ON24 offers a variety of packages for live or on-demand webinars, as well as interactive tools to engage with the audience, and data packages that allow sales and marketing teams to reflect upon how audiences engage with the webinar.
A reason vitual events will continue, and perhaps be an even more regular fixture, is how much data conference organizers can gain from them, said Daheb.
“It really is about collecting more data about the person and serving their needs,” said Daheb, in an interview on Microsoft Teams. “A typical webinar might be fifty minutes, which is a lot of engagmeent time, and we’re collecting 20 different buying signals,” said Daheb. “It could be content they downloaded, it could be sessions they attended, or they signed up for a free trial.” Such data can immediatley feed a CRM system, said Daheb.
The real world isn’t as rich from a data standpoint, he said.
“Physical events are great, but you don’t collect a lot of data,” observed Daheb. “You plan for months for a big event at Moscone [Center, San Francisco], and that’s it.” Other outbound marketing approaches such as digital e-marketing, or content syndication with a click, said Daheb, have equally limited results.
“There’s not much more you discover about the buyer.” The wealth of data that can be gathered from the Webinar is “why I’m so excited about this.
In addition, said Daheb, the relationship with participants in the virtual event can be extended beyond the initial event by directing that individual to ancillary content.
“Somebody can spend fifty minutes on a webinar, and then you can push them to something that comes like Netflix, that is curated for you, that has content that you’re interested in, and you can binge on it at your pace, which is a lot of how digital marketing and buying happens today.”

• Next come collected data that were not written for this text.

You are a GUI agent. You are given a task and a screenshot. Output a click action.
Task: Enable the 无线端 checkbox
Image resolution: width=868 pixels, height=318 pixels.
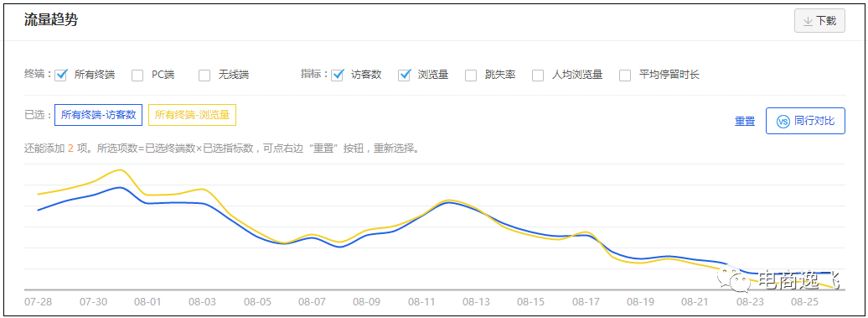[x=204, y=75]
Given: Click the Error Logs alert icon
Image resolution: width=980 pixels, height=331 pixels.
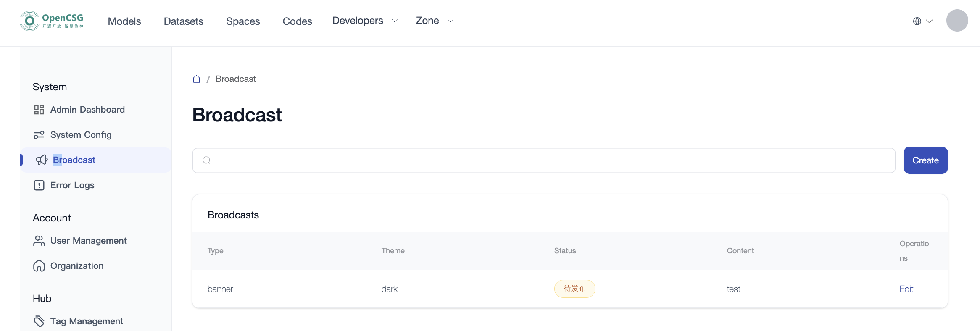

In its first quarterly report since coming public February 3rd, ON24’s Q4 report offered revenue and profit that beat Wall Street’s expectations. The company’s outlook for the quarter and the year was higher as well.

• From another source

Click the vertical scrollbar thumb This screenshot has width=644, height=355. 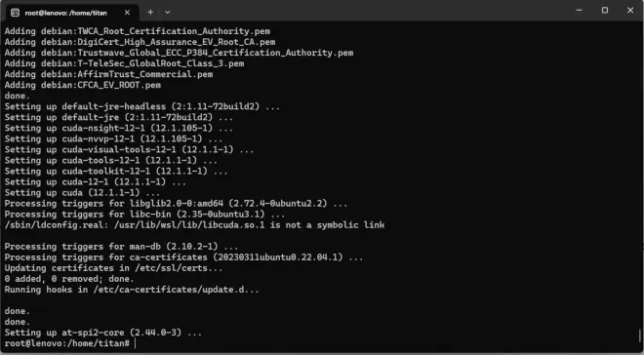click(639, 335)

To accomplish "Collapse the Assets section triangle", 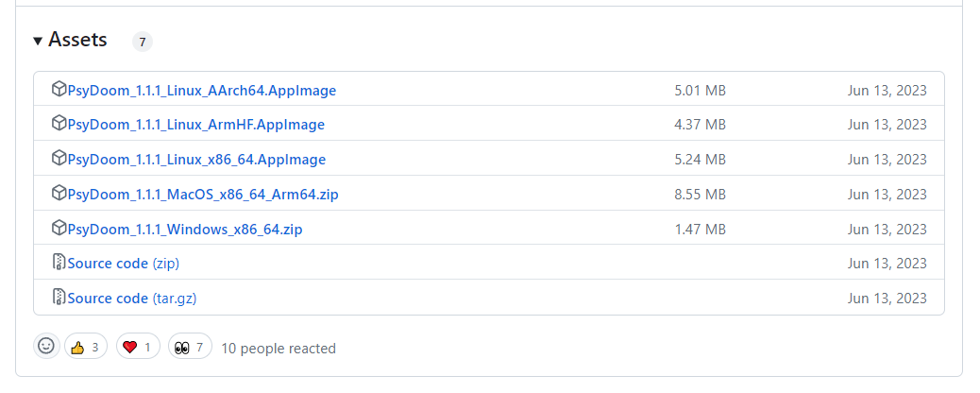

The report sent ON24 shares up 3% in late trading. The stock is down 22% from its first-day close of $70.82.
CEO and founder Sharat Sharan remarked that 2020 had been “a transformative year for ON24’s customers as we helped them accelerate their digital engagement initiatives.”
“I’m proud of the ON24 team for their tremendous focus and execution,” said Sharan.
“Our holistic approach to B2B engagement brings together the digital experiences, data, and seamless integrations companies need to convert prospects into customers.
“Looking ahead, we’re uniquely positioned to help companies across ever industry shift the way they do business in a digital-first hybrid world.”
Revenue in the three months ended in December rose 123%, year over year, to $53.3 million, yielding a net profit of 57 cents a share.
Analysts had been modeling $52 million and 53 cents per share.
The company said its annualized recurring revenue, or ARR, doubled, year-over-year, to $153.4 million.
The company said its cash from operations rose to $10.7 million from $4.3 million in the year-earlier period.
For the current quarter, the company sees revenue of $48.5 million to $49 million, and EPS in a range of breakeven to 1 cent per share. That compares to consensus for $47 million and a 2-cent loss per share.
For the full year, the company sees revenue in a range of $205.5 million to $208.5 million, and a net loss of 7 cents to 14 cents. That compares to consensus of $205 million and a 15-cent loss per share.